Movie review: Mark Lee shines as Number 1 takes a cautious look at drag world
MARK LEE #MARKLEE
Comedy
NUMBER 1 (NC16)
98 minutes/Now showing/3 stars
The story: Retrenched civil engineer Chow Chee Beng (Mark Lee), desperate for work, takes up a job at a nightclub. He finds the job entails much more than he bargained for. He has to manage a group of drag performers, a task which dismays him as he has grown up thinking that the crossing of gender lines is unnatural.
You would expect a movie centred on a nightclub with a drag show to be drenched in fabulousness and this work delivers – the eyelashes go out to there, the dresses are shimmery and the musical numbers keep on coming.
Indeed, the queens do a Hokkien version of It’s Raining Men that perfectly summarises the movie: Ah Beng in drag wonderland.
To make the point, Lee’s character is actually given that name. Through his eyes, the audiences take a peek under the wigs and make-up, so to speak. And they do, but not to the extent one would expect.
Beng, a good dad to his children and loving husband to wife Marie (Gina Tan), is front and centre throughout. Lee breaks out of the casting box that has pegged him as Loudmouth Bully for much of his career and turns in a confidently restrained performance – you never feel he has overstayed his welcome on screen.
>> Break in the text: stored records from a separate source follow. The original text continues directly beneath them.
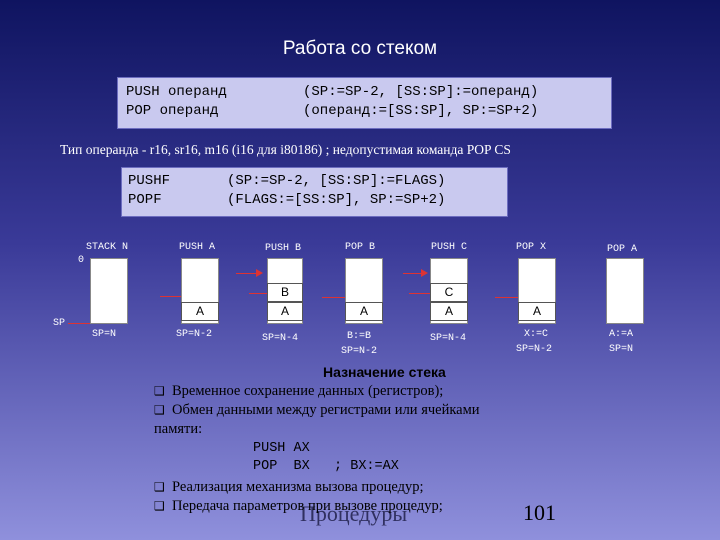 This screenshot has height=540, width=720. Describe the element at coordinates (360, 248) in the screenshot. I see `pop-b-heading: POP B` at that location.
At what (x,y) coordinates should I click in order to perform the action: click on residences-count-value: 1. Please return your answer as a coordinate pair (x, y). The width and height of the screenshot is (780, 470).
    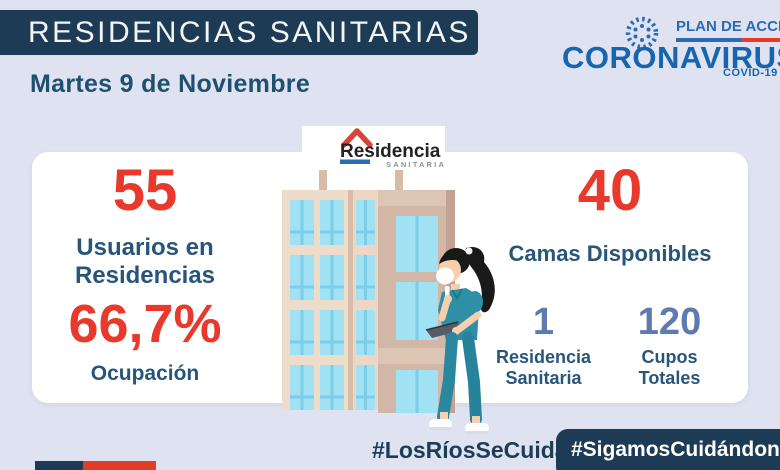
    Looking at the image, I should click on (544, 322).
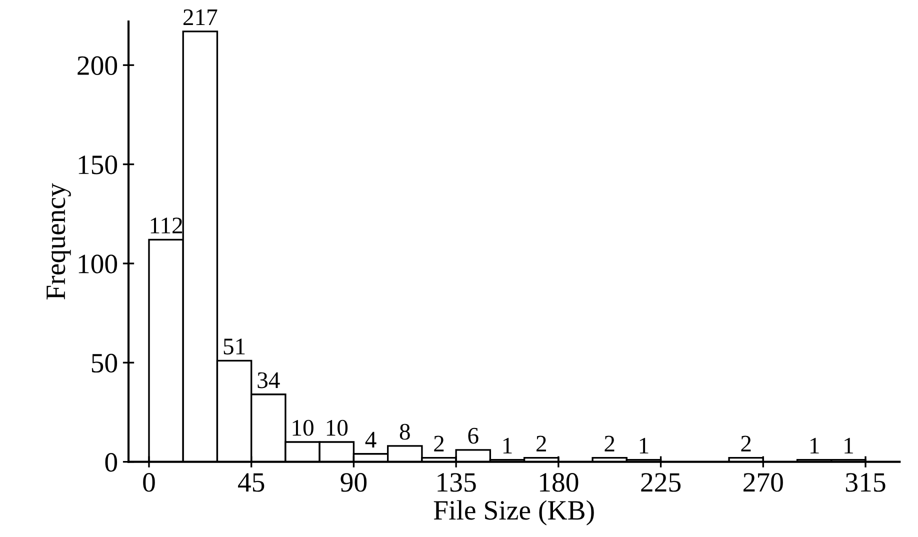  I want to click on x-tick-label: 0, so click(149, 482).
Director Ong Kuo Sin (the comedy Mr Unbelievable, 2015) makes Beng an easy character to like and Lee’s Golden Horse nomination for Best Actor is deserved.
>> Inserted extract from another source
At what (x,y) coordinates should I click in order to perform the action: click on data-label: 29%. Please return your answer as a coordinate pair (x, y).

Unlike, say, Royston Tan’s 881 (2007), which has getai performers taking the lead in a movie set in the world of getai, or the classic comedy The Adventures Of Priscilla, Queen Of The Desert (1994), about a troupe taking a drag show across rural Australia, this movie’s protagonist is a family man. His struggles are meant to be relatable. A lot of it is economic – he fights to keep his fancy car and upper-middle-class lifestyle, for example. Not only is it stuff we have seen before, the thread of economic anxiety never comes to a conclusion, one of several here milked for a skit or two before vanishing from the story.
On the sidelines and begging to be dived into are the lives of several gay men and at least one transgender character, played by transgender actress Kiwebaby Chang from Taiwan. When their lives are shown, it is to elicit pity for the hate they live with or to win praise for being exemplary citizens who perform charity work.
Some might see it as a timid step taken to fight homophobia and transphobia, but by the standards of mass-appeal comedies here, it’s a giant leap.